(Dataset excerpts)
* * *
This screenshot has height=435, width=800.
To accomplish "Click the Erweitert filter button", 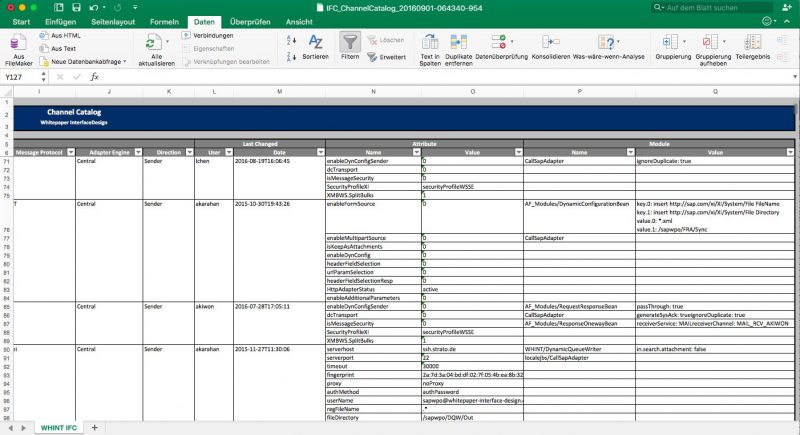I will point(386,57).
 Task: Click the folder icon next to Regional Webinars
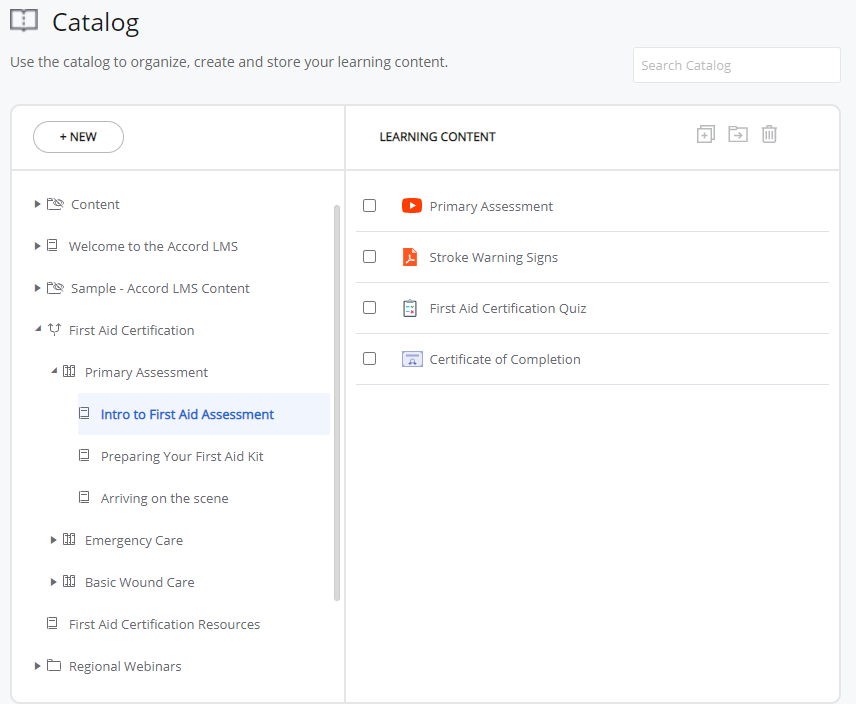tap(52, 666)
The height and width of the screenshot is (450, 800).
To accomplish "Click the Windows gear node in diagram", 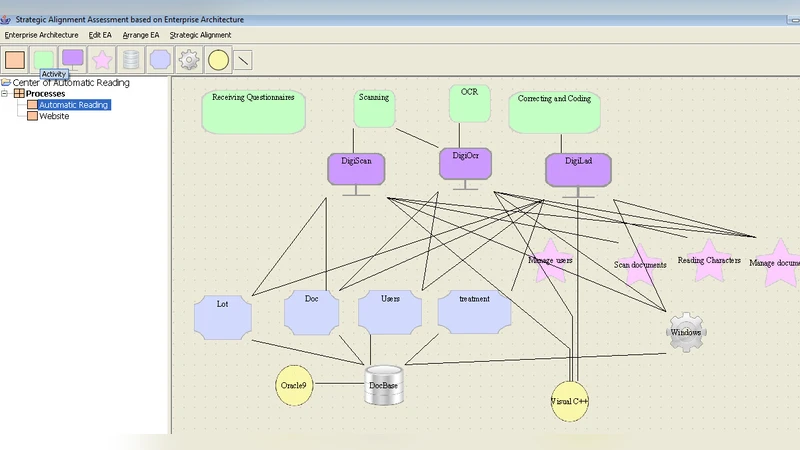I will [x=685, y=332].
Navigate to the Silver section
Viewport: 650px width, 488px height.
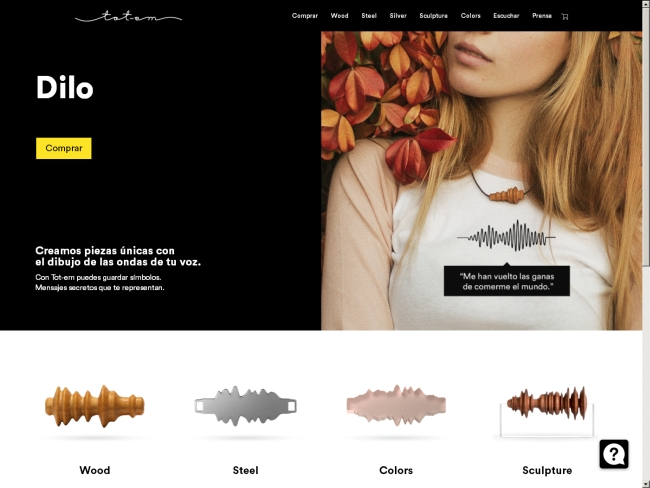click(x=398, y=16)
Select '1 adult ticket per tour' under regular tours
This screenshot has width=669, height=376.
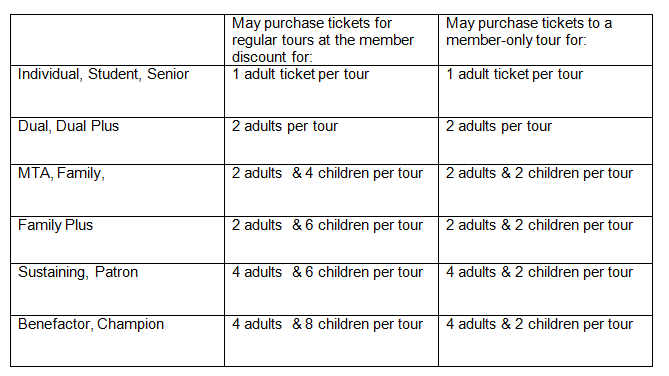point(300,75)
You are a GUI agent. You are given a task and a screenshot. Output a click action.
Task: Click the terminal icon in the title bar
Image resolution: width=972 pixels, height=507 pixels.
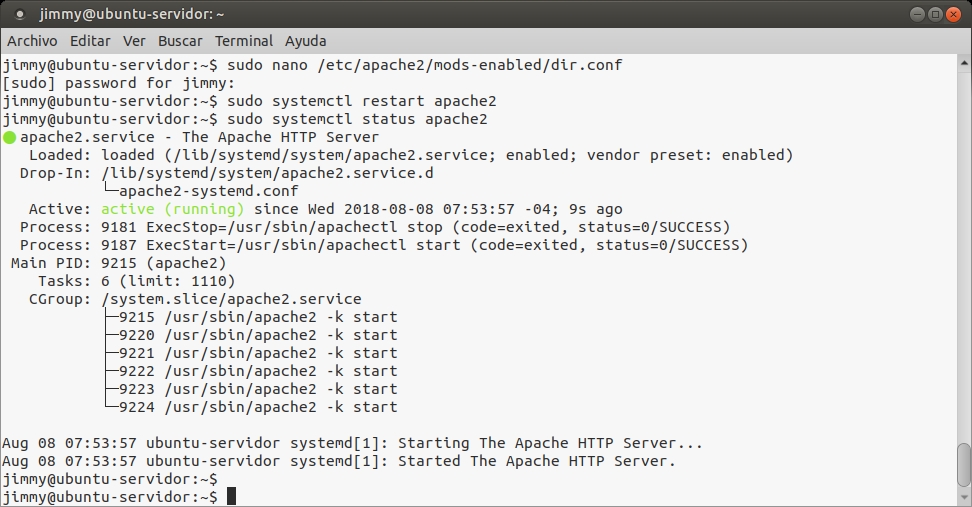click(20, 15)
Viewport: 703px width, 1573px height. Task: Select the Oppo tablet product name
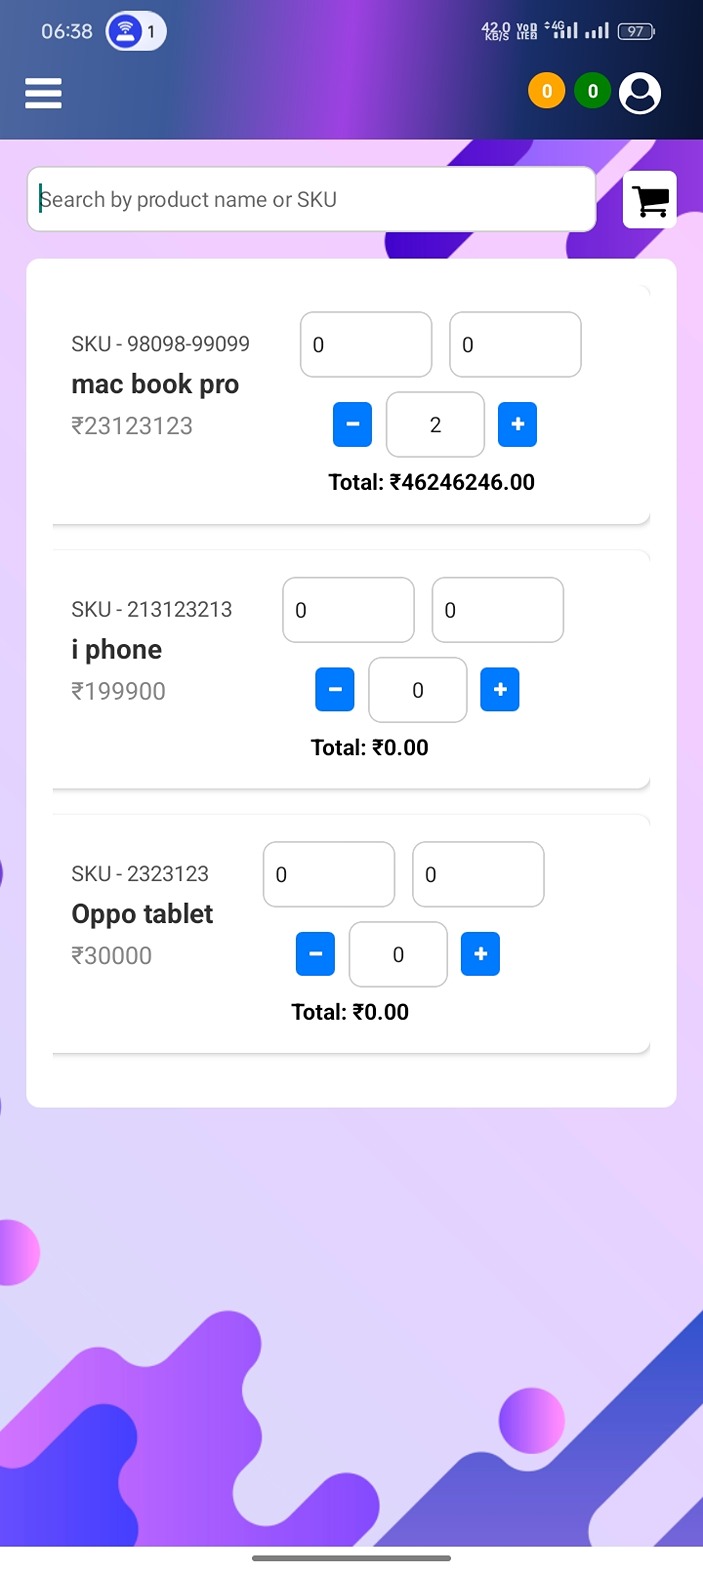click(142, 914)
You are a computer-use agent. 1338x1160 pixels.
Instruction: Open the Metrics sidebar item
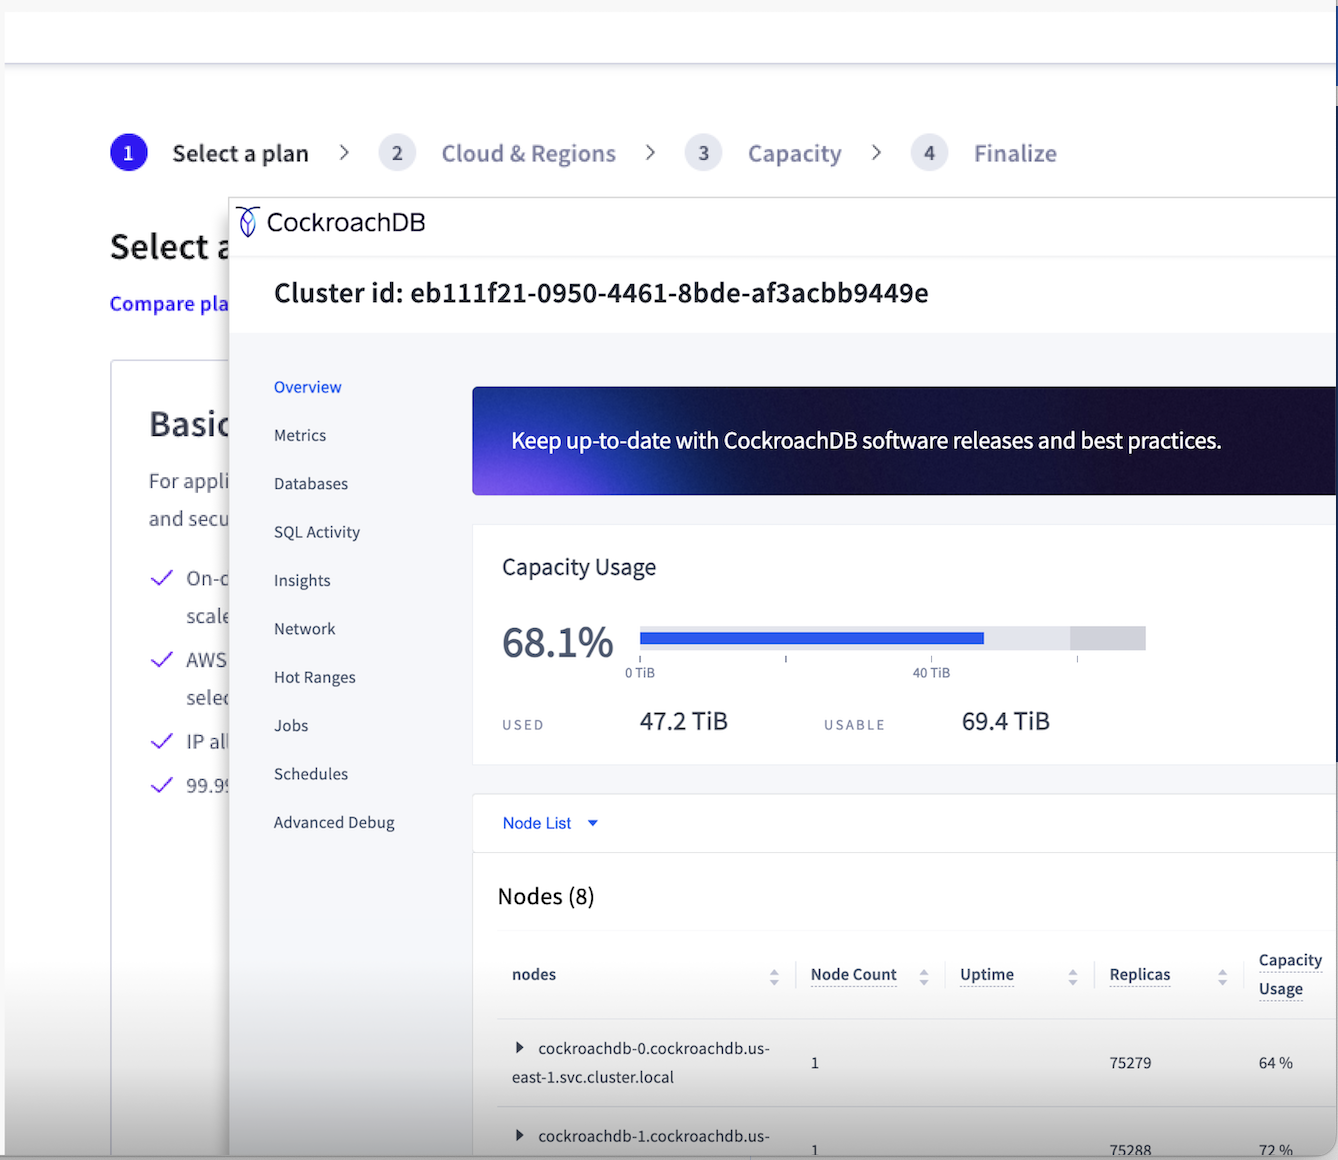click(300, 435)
* * *
- [Problem] From the entries, count the lines that hold the string "agent". Nothing but the number is needed.

- [Result of this task] 2